For a flat-rate $10 per month, Bitcasa’s Infinite Drive enables users to store as many movies, photos, music tracks or documents in its automatic backup cloud service with built-in client-side encryption to ensure privacy. Infinite Drive also works hand-in-hand with a user’s own physical storage.
To entice new customers, Bitcasa is offering special pricing of $69 for a year of infinite storage — a 30 percent discount compared to the company’s regular pricing of $99 for a one-year agreement (or $10 per single month).
Bitcasa’s Infinite Drive is designed to work like a external hard drive that never crashes or runs out of space. Full sync capability is included; everything stored in the Infinite Drive becomes instantly available across all devices regardless of device capacity or file formats.
Everything is encrypted locally and backed up in the cloud, so user data is always safe and secure, Bitcasa CEO Tony Gauda told eWEEK.
“Before long, gigabytes and terabytes of data aren’t going to matter anymore,” Gauda said. “When I started this company, I, like everybody else, had to deal with faulty external hard drives and the outrageous fees for limited file synchronization services.

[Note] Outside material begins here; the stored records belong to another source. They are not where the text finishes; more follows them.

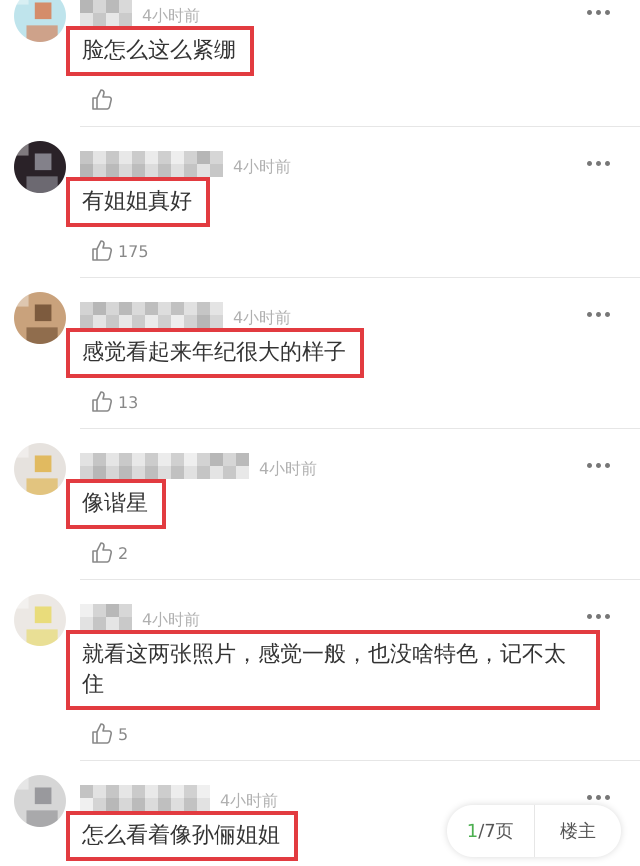 The image size is (640, 866). I want to click on comment-text: 怎么看着像孙俪姐姐, so click(181, 836). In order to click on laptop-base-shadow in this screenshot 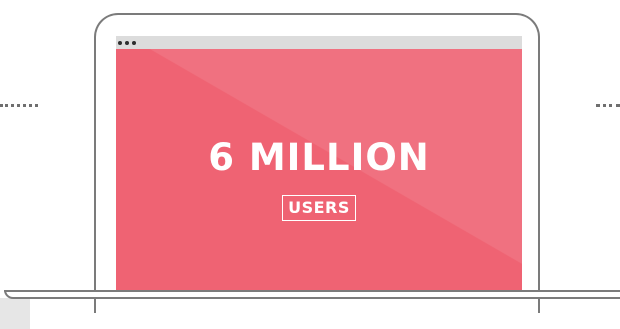, I will do `click(15, 314)`.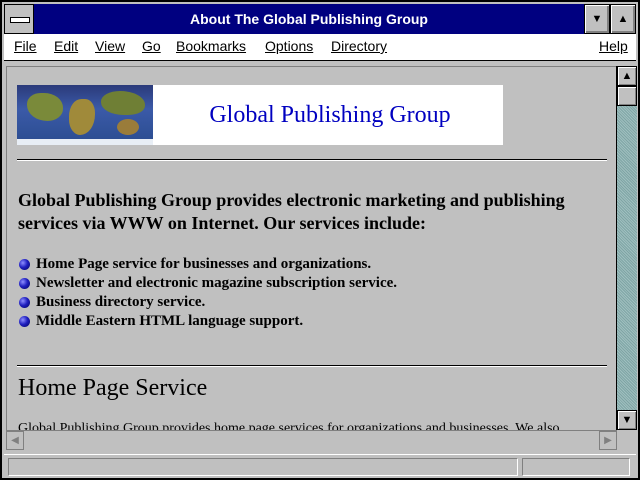 This screenshot has width=640, height=480. Describe the element at coordinates (627, 96) in the screenshot. I see `scroll-thumb` at that location.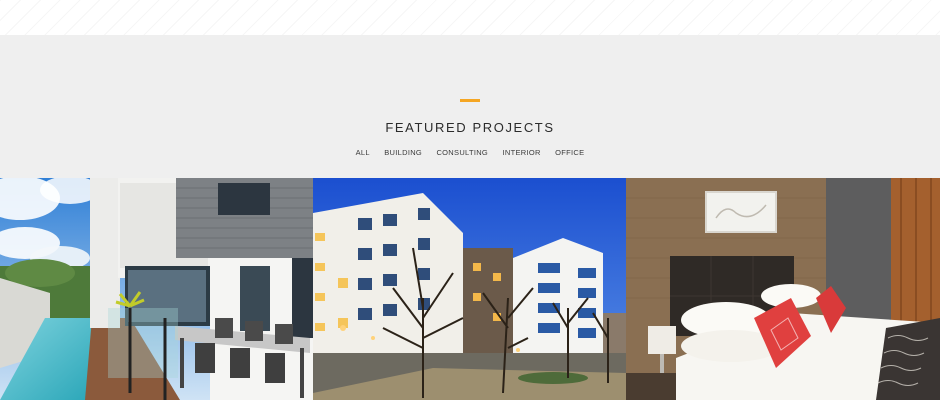 This screenshot has width=940, height=400. I want to click on filter-all: ALL, so click(363, 152).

“I believe that, with the launch of the Bitcasa Infinite Drive, hard drives (HDDs) are now dead. Our customers have stored more than 1.7 billion photos on the Infinite Drive, and this is just the beginning.”
Well, the extermination of personal storage hard drives might be stretching it a bit, but Gauda does make a point: Why buy physical storage when a service like this one is available? There are pros and cons here, of course, but Bitcasa does present an interesting option.
Bitcasa, based in Mountain View, Calif., was founded by former Mastercard and Mozy employees and backed by top-tier investors, including Horizons Ventures, First Round, CrunchFund, Pelion Venture Partners, Samsung Ventures and Andreessen Horowitz.